## WHAT IS BEING ASKED
Copy the lines below verbatim, beginning at the line that has "ສາມາດເຂົ້າເຖິງໄດ້ (841, 1981)" and stopping after the line that has "ຟັງພອດແຄັສຕ໌ (832, 1736)".

Item position entries:

*-*-*

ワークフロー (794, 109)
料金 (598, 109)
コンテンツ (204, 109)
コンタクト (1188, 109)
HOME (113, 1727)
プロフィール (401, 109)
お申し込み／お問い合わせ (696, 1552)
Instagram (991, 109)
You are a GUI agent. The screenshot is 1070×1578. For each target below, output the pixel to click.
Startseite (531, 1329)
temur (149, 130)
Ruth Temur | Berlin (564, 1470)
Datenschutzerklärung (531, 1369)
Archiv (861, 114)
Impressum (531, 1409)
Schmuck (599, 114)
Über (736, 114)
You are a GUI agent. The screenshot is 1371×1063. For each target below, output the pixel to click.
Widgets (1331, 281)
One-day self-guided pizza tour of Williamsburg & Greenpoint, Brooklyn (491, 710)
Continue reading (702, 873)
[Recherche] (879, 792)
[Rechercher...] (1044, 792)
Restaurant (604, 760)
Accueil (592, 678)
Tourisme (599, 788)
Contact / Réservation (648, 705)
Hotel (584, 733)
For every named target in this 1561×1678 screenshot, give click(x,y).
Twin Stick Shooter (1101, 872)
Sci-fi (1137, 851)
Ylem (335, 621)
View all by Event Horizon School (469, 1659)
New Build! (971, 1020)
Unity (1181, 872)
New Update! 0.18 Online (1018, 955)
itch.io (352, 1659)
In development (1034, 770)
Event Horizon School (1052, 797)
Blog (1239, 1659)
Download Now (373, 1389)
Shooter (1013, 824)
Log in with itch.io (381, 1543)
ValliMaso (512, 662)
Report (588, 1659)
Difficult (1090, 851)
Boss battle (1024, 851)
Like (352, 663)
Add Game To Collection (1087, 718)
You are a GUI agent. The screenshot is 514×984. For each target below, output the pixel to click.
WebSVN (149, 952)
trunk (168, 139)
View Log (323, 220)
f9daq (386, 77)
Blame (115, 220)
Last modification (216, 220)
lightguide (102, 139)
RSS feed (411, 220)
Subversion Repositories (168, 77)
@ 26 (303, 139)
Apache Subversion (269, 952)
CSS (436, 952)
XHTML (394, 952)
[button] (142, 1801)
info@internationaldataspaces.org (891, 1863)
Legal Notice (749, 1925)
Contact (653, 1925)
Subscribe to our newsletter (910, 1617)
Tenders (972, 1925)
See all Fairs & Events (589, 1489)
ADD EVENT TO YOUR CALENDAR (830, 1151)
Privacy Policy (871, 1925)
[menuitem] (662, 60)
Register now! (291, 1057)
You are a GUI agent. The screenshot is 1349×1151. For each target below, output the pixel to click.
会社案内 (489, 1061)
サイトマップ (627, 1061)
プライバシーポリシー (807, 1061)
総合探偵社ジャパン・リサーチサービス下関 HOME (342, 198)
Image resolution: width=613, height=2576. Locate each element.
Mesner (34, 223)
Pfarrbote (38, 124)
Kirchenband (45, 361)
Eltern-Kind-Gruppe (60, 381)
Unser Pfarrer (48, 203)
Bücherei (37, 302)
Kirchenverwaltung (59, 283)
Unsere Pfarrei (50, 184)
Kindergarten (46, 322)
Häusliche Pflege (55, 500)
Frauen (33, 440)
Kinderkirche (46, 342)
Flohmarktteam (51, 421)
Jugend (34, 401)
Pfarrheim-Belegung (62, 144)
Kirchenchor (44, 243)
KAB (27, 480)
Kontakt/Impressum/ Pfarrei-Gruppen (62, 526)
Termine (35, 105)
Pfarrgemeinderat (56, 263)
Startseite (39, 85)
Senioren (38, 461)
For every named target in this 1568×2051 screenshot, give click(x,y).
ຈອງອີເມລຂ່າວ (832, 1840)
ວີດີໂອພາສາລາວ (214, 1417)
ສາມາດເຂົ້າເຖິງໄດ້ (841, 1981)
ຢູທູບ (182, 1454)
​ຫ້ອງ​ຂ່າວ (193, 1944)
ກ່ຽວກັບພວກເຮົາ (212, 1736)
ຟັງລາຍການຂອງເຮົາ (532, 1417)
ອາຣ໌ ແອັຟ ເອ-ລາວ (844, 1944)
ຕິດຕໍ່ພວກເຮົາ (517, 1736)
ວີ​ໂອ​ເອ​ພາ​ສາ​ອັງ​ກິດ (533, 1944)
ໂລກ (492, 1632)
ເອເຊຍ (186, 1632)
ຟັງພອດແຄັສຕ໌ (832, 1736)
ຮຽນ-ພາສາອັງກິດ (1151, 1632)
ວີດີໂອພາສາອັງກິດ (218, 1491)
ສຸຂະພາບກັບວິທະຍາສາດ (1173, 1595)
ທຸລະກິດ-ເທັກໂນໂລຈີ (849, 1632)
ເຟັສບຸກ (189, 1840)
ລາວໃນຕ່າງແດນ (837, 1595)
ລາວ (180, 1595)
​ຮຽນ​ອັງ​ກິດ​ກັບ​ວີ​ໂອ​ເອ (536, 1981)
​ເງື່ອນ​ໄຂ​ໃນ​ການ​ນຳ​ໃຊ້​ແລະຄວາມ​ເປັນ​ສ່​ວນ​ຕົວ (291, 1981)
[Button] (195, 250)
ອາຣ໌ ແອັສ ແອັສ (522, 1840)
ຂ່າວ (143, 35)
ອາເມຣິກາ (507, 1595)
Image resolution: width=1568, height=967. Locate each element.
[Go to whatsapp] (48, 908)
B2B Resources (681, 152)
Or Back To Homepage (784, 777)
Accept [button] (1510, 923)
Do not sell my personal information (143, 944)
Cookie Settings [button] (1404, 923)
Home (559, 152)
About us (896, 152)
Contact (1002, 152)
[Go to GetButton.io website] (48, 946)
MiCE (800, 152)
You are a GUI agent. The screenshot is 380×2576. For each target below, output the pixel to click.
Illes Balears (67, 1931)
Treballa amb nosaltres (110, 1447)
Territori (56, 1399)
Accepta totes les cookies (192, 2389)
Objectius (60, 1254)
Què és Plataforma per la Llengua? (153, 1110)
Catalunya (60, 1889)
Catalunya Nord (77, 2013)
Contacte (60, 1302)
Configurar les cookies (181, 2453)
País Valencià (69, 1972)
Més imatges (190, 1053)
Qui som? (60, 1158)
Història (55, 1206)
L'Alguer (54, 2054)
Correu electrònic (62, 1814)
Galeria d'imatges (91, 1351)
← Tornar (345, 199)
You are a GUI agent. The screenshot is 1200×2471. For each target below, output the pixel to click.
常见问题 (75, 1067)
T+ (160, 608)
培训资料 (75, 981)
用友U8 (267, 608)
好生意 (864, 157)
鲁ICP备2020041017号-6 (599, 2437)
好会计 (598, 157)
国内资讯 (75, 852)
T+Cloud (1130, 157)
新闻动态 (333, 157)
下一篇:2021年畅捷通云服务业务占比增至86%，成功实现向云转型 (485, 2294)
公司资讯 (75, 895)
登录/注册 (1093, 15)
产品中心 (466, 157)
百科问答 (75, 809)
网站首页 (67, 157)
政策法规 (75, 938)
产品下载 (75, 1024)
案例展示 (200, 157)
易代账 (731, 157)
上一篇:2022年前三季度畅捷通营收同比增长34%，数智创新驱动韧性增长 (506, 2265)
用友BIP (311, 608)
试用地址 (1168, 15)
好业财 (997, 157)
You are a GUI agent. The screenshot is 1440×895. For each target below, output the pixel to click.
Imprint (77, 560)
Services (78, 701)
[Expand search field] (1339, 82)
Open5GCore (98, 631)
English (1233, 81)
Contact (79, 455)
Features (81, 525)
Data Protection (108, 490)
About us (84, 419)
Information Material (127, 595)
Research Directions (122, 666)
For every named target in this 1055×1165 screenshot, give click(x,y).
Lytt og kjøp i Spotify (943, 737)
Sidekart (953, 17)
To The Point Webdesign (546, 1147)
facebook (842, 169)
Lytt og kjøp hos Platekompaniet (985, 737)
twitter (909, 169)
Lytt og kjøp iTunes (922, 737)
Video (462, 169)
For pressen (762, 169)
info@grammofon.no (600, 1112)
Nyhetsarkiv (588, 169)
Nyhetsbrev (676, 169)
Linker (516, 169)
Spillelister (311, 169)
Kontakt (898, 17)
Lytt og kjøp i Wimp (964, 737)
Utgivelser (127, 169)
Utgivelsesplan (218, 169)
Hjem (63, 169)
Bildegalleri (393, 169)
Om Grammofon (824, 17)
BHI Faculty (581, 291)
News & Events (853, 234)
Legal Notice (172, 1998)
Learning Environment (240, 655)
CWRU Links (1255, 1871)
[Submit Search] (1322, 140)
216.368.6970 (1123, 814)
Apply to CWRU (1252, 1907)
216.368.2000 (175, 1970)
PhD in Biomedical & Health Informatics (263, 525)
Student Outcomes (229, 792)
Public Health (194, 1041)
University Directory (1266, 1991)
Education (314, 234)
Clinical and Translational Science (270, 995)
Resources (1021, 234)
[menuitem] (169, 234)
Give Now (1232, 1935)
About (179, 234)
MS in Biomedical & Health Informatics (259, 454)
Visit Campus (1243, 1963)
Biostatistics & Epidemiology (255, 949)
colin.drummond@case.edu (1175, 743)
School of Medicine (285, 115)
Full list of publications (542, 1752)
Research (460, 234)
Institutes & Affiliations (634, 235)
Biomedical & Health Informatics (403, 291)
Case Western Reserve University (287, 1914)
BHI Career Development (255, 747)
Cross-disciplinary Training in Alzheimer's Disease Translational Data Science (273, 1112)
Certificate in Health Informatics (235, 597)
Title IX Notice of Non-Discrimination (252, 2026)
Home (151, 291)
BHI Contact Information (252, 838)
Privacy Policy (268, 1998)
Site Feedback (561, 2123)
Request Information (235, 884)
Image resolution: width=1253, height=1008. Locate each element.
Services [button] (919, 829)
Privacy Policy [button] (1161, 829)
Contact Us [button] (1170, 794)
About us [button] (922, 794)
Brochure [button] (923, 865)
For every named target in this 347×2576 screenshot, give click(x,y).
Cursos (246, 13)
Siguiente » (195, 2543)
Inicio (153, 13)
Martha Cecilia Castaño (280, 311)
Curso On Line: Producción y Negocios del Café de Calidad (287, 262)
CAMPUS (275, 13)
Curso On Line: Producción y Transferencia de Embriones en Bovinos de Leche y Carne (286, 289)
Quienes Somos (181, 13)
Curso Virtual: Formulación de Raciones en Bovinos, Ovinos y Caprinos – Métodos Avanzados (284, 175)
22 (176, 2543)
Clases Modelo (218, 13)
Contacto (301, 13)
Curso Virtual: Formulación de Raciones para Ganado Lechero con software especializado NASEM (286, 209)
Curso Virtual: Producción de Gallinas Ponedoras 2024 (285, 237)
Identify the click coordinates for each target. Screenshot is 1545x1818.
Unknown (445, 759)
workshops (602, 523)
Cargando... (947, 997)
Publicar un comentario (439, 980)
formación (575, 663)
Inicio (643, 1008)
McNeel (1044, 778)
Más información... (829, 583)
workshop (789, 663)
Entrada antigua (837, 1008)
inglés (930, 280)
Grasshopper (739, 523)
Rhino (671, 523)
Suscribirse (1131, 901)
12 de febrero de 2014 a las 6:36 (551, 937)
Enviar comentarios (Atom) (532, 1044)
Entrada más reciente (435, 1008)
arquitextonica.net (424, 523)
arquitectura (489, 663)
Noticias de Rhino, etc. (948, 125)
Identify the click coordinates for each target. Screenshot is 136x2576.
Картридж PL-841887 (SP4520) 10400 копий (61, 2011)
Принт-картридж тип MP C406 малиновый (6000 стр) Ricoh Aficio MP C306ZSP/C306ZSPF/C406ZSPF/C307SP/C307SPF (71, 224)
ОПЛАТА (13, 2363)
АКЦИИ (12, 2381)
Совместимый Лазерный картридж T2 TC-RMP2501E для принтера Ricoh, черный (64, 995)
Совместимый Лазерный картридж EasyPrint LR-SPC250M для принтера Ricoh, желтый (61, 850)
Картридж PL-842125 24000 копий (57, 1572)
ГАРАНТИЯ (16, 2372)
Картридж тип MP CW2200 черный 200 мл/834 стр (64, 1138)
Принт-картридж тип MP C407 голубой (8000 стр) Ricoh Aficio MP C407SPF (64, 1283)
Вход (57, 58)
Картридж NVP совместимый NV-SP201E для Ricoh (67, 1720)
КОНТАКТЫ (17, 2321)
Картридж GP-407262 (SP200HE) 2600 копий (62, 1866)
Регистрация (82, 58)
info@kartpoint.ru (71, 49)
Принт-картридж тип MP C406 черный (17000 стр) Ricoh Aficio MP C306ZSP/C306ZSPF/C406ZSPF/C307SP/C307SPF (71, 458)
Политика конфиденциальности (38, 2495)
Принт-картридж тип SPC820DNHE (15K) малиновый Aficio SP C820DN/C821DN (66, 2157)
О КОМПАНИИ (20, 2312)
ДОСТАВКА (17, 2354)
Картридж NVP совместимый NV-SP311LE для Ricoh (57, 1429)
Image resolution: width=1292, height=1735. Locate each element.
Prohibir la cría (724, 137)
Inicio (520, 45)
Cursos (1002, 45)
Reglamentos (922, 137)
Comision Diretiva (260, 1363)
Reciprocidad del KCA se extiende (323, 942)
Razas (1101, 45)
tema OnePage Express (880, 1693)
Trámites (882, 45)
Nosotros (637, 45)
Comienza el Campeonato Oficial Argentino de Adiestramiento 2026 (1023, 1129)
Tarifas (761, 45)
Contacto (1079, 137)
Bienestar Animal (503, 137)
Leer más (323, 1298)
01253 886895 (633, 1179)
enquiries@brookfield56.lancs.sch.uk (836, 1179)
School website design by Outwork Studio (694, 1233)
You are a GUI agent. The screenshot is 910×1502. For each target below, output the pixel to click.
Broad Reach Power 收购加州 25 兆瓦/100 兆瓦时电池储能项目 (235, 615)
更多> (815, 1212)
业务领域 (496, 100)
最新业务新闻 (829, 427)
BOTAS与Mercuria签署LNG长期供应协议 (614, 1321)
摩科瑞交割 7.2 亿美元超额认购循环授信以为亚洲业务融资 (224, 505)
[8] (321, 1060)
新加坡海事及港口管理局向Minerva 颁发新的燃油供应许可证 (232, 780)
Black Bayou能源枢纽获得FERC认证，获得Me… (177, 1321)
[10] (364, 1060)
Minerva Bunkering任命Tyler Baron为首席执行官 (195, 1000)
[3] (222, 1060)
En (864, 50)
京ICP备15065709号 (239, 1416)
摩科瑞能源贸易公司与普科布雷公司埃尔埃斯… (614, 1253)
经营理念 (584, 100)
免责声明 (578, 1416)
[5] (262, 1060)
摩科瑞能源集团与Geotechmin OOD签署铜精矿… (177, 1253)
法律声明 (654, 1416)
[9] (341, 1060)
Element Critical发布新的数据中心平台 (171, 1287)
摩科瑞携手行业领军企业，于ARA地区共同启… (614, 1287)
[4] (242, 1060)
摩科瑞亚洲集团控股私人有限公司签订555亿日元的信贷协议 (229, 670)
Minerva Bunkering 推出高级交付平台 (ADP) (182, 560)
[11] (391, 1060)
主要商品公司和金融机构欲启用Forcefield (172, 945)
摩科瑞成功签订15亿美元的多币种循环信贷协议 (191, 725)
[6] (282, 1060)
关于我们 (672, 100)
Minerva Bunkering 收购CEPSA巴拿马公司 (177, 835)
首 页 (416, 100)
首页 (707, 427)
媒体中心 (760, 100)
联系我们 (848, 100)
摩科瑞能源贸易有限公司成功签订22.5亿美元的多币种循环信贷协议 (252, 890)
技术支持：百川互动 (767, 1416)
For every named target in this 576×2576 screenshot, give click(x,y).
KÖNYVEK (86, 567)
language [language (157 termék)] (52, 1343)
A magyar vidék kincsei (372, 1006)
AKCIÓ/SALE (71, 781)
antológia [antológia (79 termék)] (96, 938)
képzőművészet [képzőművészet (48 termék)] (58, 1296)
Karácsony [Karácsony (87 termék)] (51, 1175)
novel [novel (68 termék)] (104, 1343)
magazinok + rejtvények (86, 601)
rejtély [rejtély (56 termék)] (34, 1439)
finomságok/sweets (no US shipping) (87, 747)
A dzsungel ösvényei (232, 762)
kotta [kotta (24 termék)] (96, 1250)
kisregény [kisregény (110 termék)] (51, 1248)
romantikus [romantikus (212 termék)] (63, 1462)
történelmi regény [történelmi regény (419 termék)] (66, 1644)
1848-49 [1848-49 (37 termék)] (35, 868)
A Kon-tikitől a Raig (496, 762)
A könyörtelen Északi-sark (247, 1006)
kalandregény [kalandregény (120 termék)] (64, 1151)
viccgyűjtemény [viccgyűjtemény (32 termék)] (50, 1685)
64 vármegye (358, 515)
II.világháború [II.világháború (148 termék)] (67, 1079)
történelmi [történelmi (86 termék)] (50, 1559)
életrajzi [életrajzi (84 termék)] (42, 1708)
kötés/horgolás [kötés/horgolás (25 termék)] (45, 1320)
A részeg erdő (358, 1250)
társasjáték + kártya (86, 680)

*-*-*

## FULL RESPONSE
ສາມາດເຂົ້າເຖິງໄດ້ (841, 1981)
ຢູທູບ (182, 1454)
​ຫ້ອງ​ຂ່າວ (193, 1944)
ກ່ຽວກັບພວກເຮົາ (212, 1736)
ຟັງລາຍການຂອງເຮົາ (532, 1417)
ອາຣ໌ ແອັຟ ເອ-ລາວ (844, 1944)
ຕິດຕໍ່ພວກເຮົາ (517, 1736)
ວີ​ໂອ​ເອ​ພາ​ສາ​ອັງ​ກິດ (533, 1944)
ໂລກ (492, 1632)
ເອເຊຍ (186, 1632)
ຟັງພອດແຄັສຕ໌ (832, 1736)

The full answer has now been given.